── Selected extract ──
Visual vertical variability

Data in each group of patients were analysed by a two-way ANOVA bearing on subject groups (control subjects, patients) and body positions (upright, lateral tilt). As for paraplegic subjects (Fig. 5A), this ANOVA showed a body position effect [F(1, 24) = 18.54; P < 0.001], an interaction between position and group factors [F(1, 24) = 13.82; P < 0.001], without group effect [F(1, 24) = 0.1; P = 0.97]. Post hoc analyses showed that the subjective visual vertical variability was higher in paraplegic subjects than in control subjects in upright (P < 0.01) but higher in control subjects than in paraplegic subjects in tilted posture (P < 0.01). These findings indicate that, even if the vestibular graviception is intact, the somaesthetic graviception contributes to the sense of verticality, leading to a more robust judgement about the direction of verticality provided that vestibular and somaesthetic graviception yield congruent information. In other words, in upright posture the sense of verticality is better when combining vestibular and somaesthetic graviception than with the vestibular graviception alone. While a lateral body tilt dramatically increased subjective visual vertical variability in normal subjects (P < 0.001), subjective visual vertical variability was as good in tilted posture as in upright paraplegic subjects (P = 0.96). Again this finding shows the important contribution of somaesthetic graviception to the sense of verticality in healthy subjects. This alters the robustness of the judgement about verticality direction when verticality directions yielded by somaesthetic graviception and by vestibular graviception are not congruent. This incongruence does not exist in deafferented paraplegics who exclusively use vestibular graviception with a similar efficacy no matter what the lateral body position.

As for hemiplegic subjects (Fig. 5B), the ANOVA showed a group effect [F(1, 48) = 14.20; P < 0.001] and a body position effect [F(2, 96) = 14.94; P < 0.001] but no interaction between both factors [F(2, 96) = 0.40; P = 0.66]. The variability of visual vertical estimates after ipsilesional and contralesional tilts did not differ (P = 0.93) and were much higher than that found in the upright condition (both P < 0.001).

In addition, in upright subjective visual vertical, variability was much higher in hemiplegic subjects than in paraplegic subjects [t(35) = 2.82; P < 0.01]. The subjective visual vertical variability was much lower in control subjects than in patients.
───
── Given entries ──
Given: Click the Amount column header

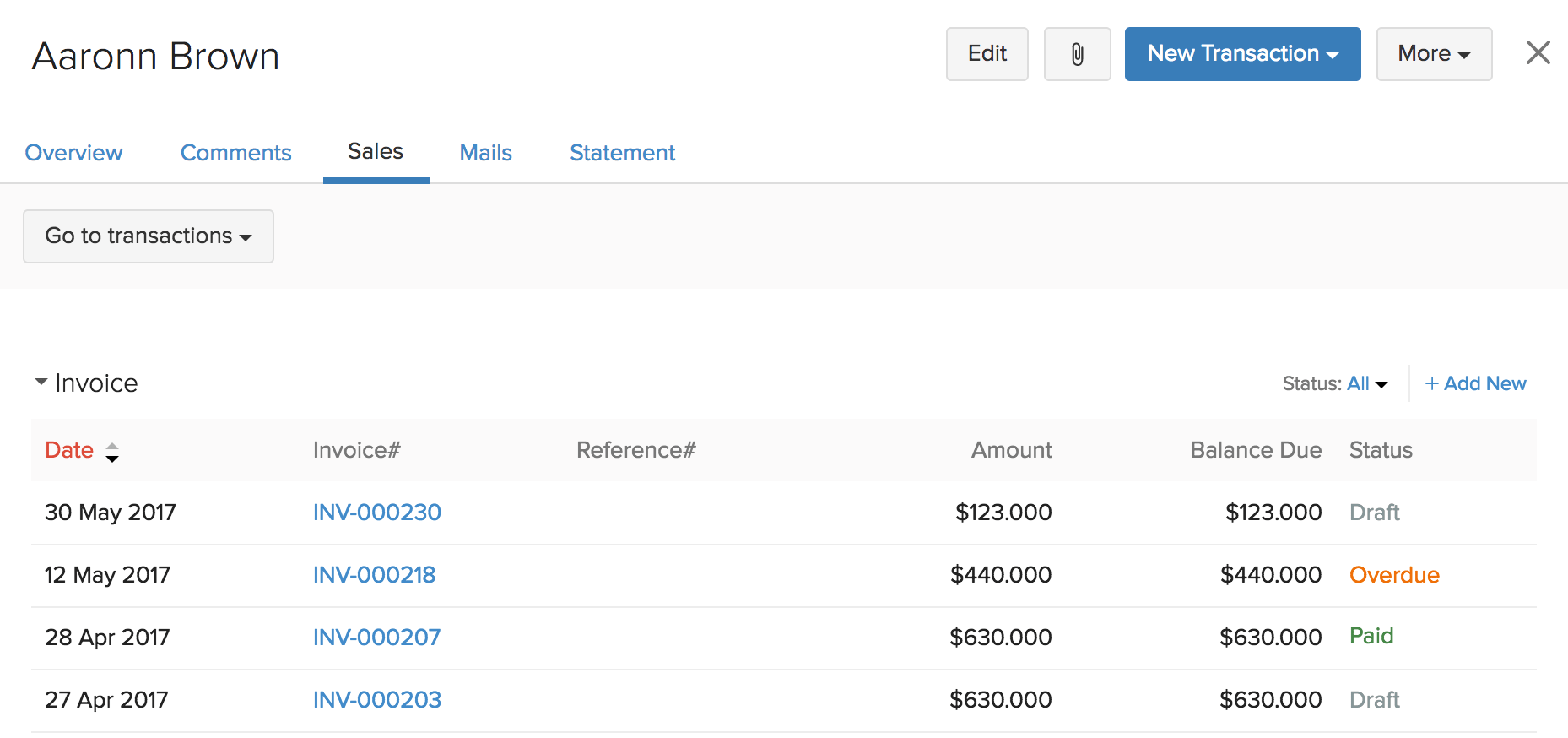Looking at the screenshot, I should (x=1011, y=450).
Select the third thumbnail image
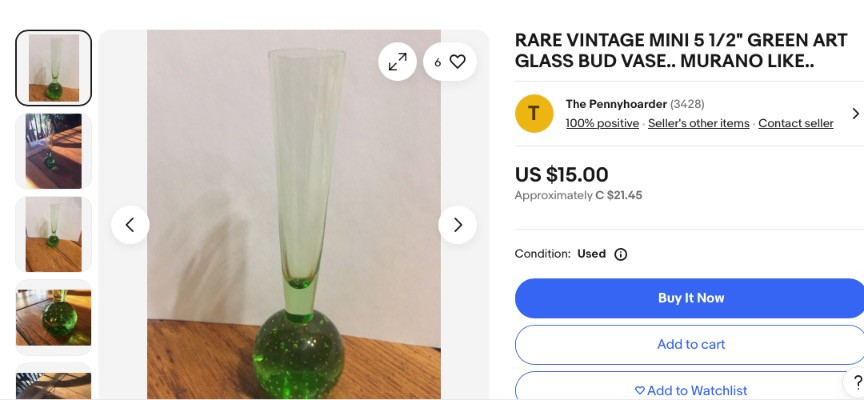The width and height of the screenshot is (864, 400). [x=54, y=234]
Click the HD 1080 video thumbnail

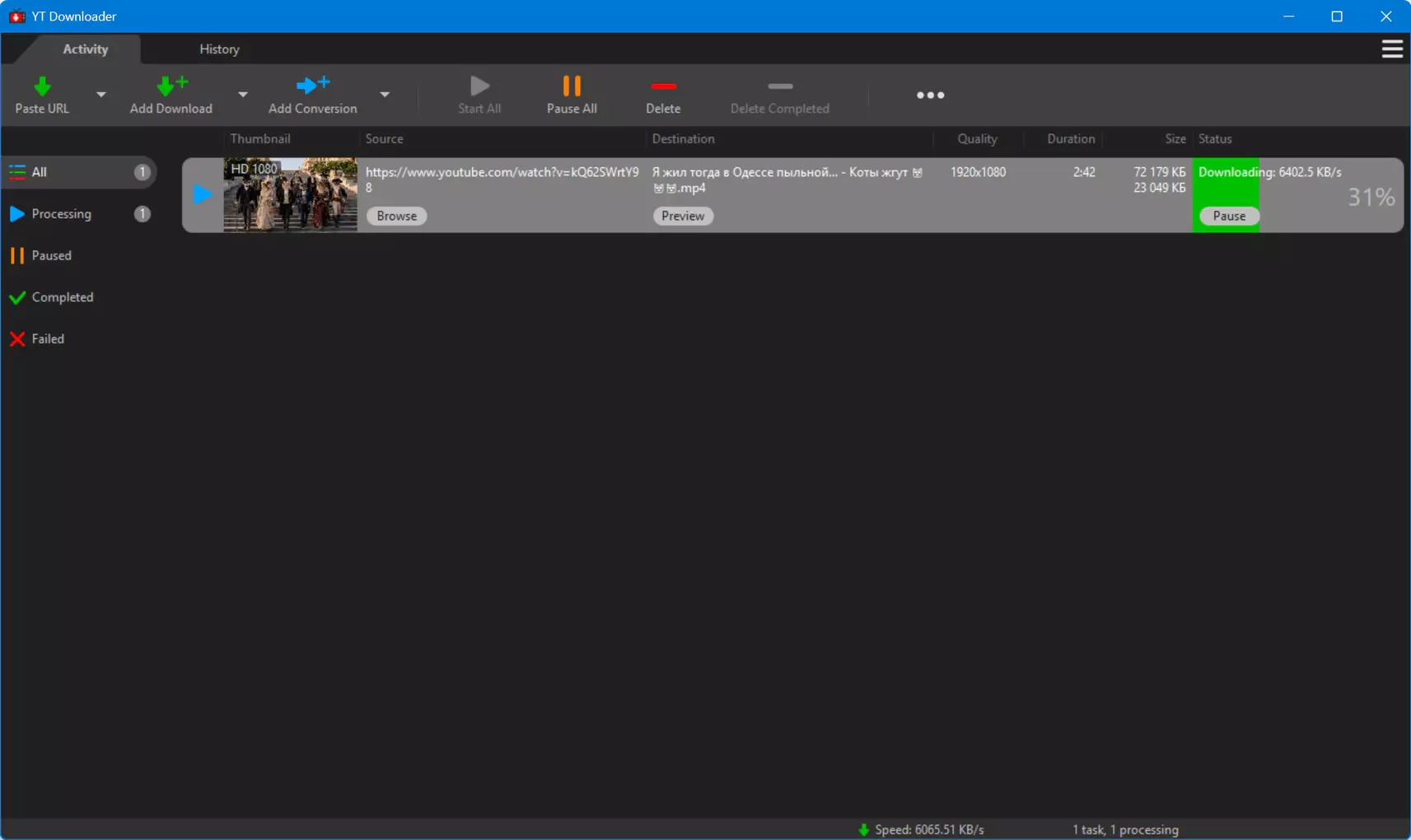[290, 195]
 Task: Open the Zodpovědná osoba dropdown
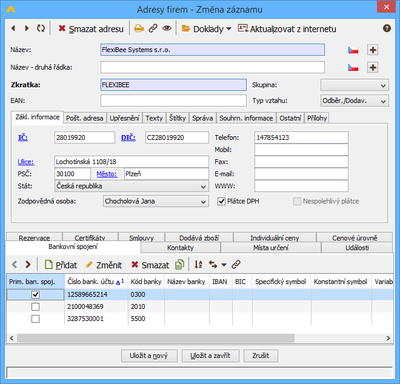tap(156, 202)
───
• Your task
Reproduce the section on visual vertical variability, beginning at the words "As for hemiplegic" and stopping after "than in patients.".

• Written solution
As for hemiplegic subjects (Fig. 5B), the ANOVA showed a group effect [F(1, 48) = 14.20; P < 0.001] and a body position effect [F(2, 96) = 14.94; P < 0.001] but no interaction between both factors [F(2, 96) = 0.40; P = 0.66]. The variability of visual vertical estimates after ipsilesional and contralesional tilts did not differ (P = 0.93) and were much higher than that found in the upright condition (both P < 0.001).

In addition, in upright subjective visual vertical, variability was much higher in hemiplegic subjects than in paraplegic subjects [t(35) = 2.82; P < 0.01]. The subjective visual vertical variability was much lower in control subjects than in patients.